While returning to the mainland, the pair saw a plane, then a boat. At first, Dru Baggaley told him to “just keep going”, but when the navy patrol boat was right behind them, they threw packages into the sea.

“At first, I thought we were going to get robbed, and I thought they were pirates,” Draper said.

Footage shows Draper driving the RHIB, while Dru Baggaley throws the “incredibly valuable cargo into the ocean” in the hopes the navy vessel would stop its pursuit, crown prosecutor Ben Power told the court earlier.

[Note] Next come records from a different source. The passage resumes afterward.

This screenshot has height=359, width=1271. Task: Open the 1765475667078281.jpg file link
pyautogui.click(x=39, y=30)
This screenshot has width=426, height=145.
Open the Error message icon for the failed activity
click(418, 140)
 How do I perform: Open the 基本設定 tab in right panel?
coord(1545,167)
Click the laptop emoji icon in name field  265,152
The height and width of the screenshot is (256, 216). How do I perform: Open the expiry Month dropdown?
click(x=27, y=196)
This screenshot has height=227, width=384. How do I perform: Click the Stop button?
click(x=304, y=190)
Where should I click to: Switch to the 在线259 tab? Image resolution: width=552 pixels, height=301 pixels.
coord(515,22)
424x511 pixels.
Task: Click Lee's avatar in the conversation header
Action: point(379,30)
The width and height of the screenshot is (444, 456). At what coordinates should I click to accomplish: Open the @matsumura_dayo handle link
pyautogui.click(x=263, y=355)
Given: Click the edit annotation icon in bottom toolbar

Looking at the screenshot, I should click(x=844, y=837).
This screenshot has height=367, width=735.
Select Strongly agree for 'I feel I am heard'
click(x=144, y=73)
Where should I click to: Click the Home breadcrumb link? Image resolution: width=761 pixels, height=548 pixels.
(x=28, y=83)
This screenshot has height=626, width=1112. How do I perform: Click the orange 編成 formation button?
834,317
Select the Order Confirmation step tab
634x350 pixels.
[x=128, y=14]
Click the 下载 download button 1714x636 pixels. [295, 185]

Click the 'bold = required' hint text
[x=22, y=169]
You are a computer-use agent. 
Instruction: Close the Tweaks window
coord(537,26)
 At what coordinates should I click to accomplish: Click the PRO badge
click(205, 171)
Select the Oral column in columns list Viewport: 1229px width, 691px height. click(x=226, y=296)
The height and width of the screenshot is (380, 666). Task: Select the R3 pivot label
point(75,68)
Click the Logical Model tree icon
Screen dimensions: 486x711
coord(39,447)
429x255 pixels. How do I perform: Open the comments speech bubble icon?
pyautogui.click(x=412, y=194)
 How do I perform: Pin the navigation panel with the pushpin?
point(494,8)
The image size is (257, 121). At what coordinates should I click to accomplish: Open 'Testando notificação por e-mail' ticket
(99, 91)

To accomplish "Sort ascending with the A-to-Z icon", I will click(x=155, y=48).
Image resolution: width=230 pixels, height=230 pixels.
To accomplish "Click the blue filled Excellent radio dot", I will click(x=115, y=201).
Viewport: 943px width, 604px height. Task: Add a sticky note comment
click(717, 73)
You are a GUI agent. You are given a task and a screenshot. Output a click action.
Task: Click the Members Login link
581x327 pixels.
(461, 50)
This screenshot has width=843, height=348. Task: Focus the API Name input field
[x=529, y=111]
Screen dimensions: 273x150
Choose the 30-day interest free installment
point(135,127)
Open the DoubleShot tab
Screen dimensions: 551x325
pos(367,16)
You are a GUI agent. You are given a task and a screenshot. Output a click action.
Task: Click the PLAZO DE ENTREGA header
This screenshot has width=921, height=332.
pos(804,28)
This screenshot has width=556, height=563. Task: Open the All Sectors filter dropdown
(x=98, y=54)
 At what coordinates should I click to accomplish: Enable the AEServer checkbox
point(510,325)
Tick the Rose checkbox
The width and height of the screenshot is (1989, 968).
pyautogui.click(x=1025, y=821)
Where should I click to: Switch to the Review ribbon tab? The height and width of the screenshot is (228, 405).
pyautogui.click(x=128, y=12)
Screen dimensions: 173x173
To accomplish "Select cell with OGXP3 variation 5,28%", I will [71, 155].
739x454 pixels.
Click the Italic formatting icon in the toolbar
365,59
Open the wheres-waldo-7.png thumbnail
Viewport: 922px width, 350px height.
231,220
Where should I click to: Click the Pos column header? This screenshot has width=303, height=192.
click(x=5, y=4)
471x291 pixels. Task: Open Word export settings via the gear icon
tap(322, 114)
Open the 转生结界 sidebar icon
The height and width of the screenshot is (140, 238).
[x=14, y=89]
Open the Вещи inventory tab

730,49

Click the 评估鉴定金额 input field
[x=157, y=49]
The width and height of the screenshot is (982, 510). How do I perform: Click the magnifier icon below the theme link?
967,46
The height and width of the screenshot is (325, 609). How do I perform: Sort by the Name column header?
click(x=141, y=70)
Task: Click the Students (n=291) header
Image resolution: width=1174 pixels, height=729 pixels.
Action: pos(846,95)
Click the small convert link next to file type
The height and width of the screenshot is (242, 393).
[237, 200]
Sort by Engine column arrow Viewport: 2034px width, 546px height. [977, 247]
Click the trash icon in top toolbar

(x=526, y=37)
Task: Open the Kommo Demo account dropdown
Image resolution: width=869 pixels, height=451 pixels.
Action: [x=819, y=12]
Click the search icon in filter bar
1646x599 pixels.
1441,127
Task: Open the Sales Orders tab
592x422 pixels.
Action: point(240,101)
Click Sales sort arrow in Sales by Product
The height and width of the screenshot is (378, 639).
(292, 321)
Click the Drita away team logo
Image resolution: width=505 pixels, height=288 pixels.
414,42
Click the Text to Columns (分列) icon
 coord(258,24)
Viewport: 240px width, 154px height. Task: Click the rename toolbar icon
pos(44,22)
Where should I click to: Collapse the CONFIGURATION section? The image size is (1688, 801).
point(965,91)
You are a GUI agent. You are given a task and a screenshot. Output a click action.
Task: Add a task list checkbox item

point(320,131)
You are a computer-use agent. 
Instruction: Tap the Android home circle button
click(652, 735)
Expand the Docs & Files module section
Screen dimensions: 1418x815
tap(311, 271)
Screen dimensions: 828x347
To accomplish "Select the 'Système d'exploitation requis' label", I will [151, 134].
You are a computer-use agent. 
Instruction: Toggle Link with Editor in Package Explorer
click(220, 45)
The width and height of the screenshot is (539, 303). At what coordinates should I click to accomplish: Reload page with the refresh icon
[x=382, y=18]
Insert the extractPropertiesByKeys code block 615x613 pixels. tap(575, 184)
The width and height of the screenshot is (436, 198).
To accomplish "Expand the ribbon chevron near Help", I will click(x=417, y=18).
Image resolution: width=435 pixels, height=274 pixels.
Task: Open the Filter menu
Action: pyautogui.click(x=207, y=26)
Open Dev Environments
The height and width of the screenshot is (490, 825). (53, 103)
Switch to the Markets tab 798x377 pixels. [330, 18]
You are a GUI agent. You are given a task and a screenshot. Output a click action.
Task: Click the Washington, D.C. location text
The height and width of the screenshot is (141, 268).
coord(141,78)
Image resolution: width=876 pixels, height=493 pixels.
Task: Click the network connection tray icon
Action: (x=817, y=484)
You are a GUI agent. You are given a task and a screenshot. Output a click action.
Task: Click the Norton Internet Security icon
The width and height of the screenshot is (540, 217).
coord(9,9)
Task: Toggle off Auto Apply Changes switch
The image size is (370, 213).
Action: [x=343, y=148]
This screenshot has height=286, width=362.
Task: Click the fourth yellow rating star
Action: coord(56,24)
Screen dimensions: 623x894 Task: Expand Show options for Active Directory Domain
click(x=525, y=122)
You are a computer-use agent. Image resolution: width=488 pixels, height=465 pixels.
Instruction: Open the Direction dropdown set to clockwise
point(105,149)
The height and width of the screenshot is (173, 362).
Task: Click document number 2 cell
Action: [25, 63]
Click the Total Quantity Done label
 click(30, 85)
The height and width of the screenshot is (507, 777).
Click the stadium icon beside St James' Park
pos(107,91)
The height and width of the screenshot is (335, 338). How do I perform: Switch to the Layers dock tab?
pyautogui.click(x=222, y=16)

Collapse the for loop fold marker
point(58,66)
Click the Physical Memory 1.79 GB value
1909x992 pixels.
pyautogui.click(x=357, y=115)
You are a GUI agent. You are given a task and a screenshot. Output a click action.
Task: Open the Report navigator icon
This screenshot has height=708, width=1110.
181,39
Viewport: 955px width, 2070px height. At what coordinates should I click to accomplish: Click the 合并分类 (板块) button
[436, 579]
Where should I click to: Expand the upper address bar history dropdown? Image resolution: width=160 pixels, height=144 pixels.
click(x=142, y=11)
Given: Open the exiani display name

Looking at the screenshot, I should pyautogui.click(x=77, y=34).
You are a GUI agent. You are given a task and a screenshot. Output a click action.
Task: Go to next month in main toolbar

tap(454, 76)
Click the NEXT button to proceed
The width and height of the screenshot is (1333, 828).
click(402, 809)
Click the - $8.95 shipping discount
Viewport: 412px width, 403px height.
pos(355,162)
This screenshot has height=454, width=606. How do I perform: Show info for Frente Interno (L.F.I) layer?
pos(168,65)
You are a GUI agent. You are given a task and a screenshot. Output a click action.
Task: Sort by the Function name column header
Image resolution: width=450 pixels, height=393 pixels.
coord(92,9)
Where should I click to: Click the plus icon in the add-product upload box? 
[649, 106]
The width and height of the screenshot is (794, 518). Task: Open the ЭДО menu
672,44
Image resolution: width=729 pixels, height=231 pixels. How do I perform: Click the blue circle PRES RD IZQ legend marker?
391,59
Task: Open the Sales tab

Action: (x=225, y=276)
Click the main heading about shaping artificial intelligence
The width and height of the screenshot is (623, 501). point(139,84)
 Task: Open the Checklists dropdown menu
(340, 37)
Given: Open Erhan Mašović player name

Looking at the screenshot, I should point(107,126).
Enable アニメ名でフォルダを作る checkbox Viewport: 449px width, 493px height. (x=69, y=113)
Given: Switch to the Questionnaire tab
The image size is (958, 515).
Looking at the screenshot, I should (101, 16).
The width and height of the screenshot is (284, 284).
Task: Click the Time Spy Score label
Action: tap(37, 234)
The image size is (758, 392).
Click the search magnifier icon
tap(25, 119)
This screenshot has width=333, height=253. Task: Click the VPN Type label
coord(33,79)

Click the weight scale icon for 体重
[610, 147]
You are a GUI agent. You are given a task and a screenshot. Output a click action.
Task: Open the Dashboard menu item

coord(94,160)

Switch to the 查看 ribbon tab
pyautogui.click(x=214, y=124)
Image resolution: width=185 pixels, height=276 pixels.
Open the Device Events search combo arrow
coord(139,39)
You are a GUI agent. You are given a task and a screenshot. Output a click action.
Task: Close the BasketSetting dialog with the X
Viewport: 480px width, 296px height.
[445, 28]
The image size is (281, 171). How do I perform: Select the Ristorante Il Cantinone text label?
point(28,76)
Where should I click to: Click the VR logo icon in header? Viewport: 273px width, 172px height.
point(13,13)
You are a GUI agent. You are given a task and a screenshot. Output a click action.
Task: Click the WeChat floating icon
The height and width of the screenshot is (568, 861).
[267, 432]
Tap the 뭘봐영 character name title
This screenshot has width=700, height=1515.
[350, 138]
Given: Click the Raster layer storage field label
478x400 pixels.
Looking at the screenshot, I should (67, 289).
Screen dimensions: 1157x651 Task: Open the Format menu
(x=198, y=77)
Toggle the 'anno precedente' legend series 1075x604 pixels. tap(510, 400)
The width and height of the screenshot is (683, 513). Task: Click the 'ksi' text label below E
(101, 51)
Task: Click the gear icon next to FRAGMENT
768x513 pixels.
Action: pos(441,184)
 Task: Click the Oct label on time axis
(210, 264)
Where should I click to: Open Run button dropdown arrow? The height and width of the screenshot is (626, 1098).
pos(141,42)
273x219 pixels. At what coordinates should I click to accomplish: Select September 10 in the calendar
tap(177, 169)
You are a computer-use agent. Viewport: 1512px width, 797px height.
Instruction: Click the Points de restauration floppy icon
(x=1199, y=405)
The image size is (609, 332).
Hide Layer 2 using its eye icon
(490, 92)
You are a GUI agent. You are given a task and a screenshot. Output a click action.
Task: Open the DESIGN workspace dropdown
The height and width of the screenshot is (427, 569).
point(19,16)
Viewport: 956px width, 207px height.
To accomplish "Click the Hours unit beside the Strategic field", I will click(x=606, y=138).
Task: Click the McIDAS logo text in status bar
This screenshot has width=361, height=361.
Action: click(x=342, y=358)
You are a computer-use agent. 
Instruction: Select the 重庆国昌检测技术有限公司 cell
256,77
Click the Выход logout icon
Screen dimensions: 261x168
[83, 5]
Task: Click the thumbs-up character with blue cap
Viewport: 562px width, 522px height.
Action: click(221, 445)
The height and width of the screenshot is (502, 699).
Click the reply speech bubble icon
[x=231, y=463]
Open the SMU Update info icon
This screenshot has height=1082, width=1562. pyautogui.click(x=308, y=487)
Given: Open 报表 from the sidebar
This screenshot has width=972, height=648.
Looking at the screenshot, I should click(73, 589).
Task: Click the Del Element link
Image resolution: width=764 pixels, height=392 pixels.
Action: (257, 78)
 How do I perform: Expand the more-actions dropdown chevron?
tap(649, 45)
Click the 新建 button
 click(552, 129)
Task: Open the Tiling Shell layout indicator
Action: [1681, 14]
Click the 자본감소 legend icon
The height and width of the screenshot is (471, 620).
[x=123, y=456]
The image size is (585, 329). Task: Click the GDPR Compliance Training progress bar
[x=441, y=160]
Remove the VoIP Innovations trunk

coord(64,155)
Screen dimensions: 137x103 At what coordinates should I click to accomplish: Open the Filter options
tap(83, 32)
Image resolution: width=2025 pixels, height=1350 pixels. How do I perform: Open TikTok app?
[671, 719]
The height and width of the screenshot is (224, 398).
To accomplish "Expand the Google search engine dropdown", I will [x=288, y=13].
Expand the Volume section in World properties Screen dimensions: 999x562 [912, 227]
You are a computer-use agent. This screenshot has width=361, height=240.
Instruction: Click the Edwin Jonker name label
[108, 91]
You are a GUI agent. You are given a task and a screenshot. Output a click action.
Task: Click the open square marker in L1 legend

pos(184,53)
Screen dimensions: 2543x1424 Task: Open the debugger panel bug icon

The prosecution alleges Nathan Baggaley also had a “key role” in the importation, saying he bought the RHIB for AUD 100,000 ($77,378), got it ready, and covered its registration number in heavy-duty black tape before the trip out to sea.

An August 28, 2004, file photo of Australian Nathan Baggaley. (AAP Image/Julian Smith, file)

The Crown will also seek to prove Nathan Baggaley communicated or tried to communicate with his brother at sea and drove a boat trailer to Brunswick Heads expecting to meet the cocaine-laden RHIB.

A total of 587 kilograms of cocaine was recovered by the navy, but bundles continued to be recovered on the coast months after the alleged smuggling attempt, Power said.

A central focus of the trial will be whether the jury accepts “anything at all” they are told by Draper, Dru Baggaley’s barrister Mark McCarthy said earlier.

Nathan Baggaley’s barrister Anthony Kimmins told the court the prosecution’s case against his client was based on circumstantial evidence that did not prove he was involved in the alleged attempted importation of the cocaine.

The men both pleaded not guilty to a single count of attempting to import a commercial quantity of the border-controlled drug cocaine into Queensland at Coolangatta on the Gold Coast between December 2017 and August 2018.

The jury trial continues before Justice Ann Lyons.